Echo the lines from the one containing "You are a computer-use agent. Image" on through the one containing "coord(462,107)", including both. Leave the pictures out.

## START Data

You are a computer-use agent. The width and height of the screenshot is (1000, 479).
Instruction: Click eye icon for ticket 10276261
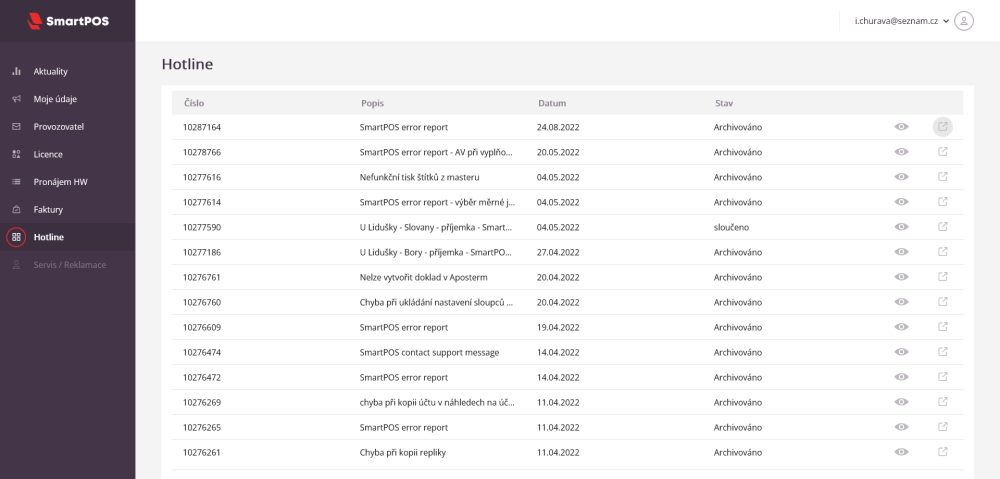pos(901,452)
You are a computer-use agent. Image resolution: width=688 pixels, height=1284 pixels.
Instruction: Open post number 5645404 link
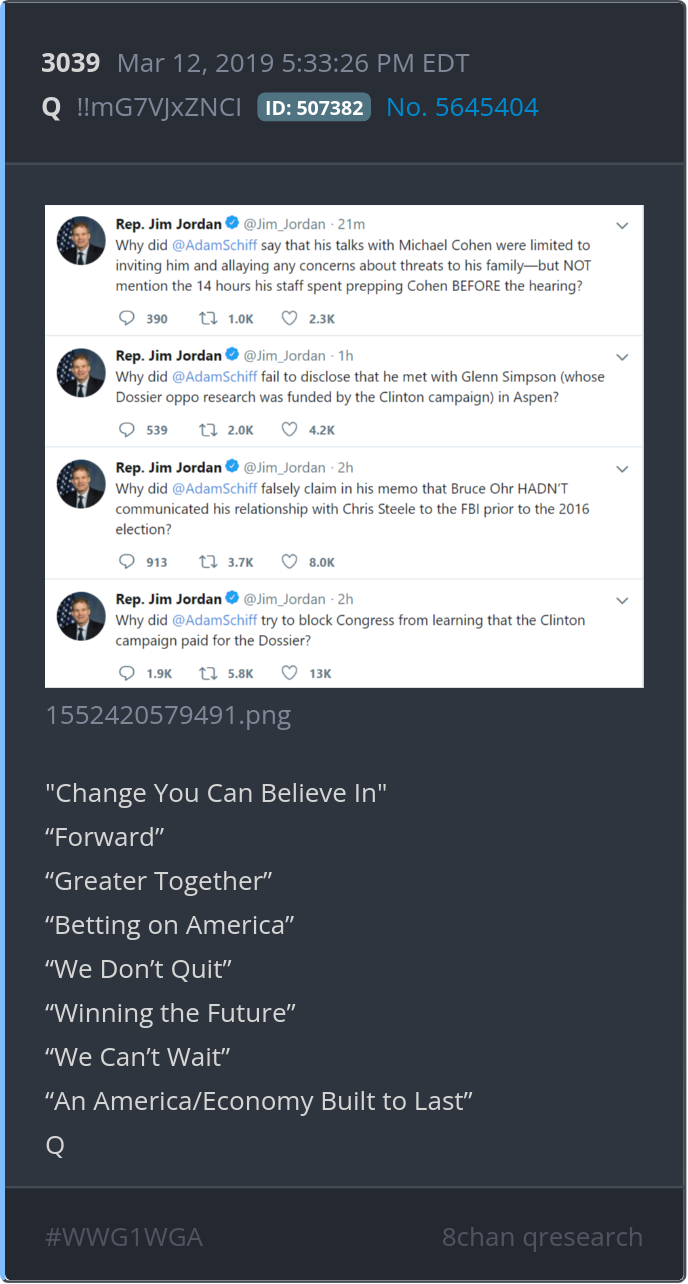coord(462,107)
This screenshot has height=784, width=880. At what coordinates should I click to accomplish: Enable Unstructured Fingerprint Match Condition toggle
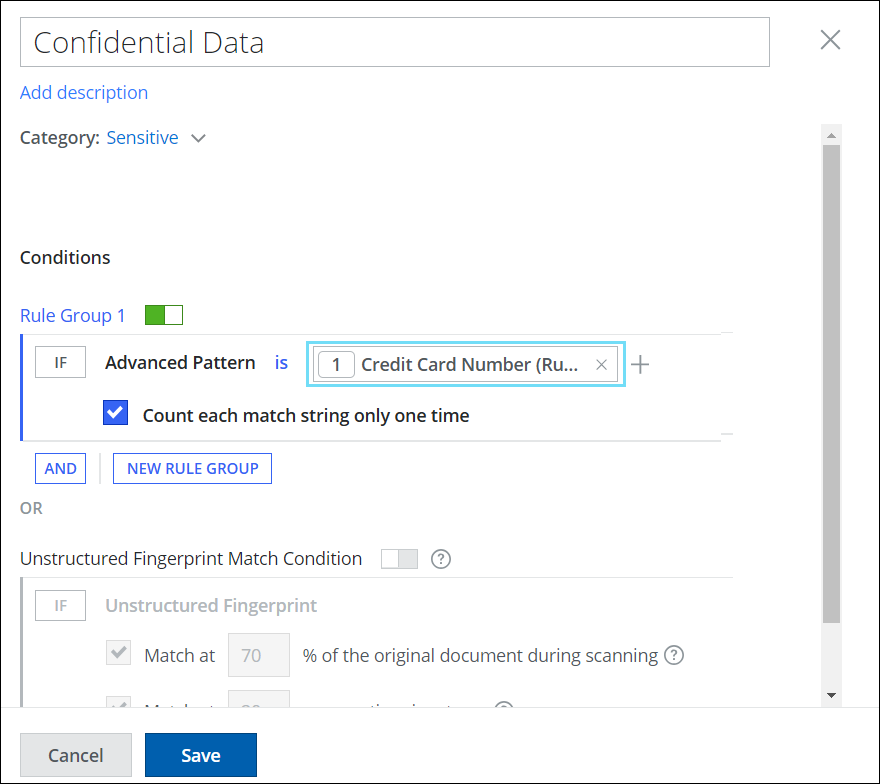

## END Data

Answer for this exercise.
You are a computer-use agent. Image resolution: width=688 pixels, height=1284 pixels.
Instruction: Open post number 5645404 link
coord(462,107)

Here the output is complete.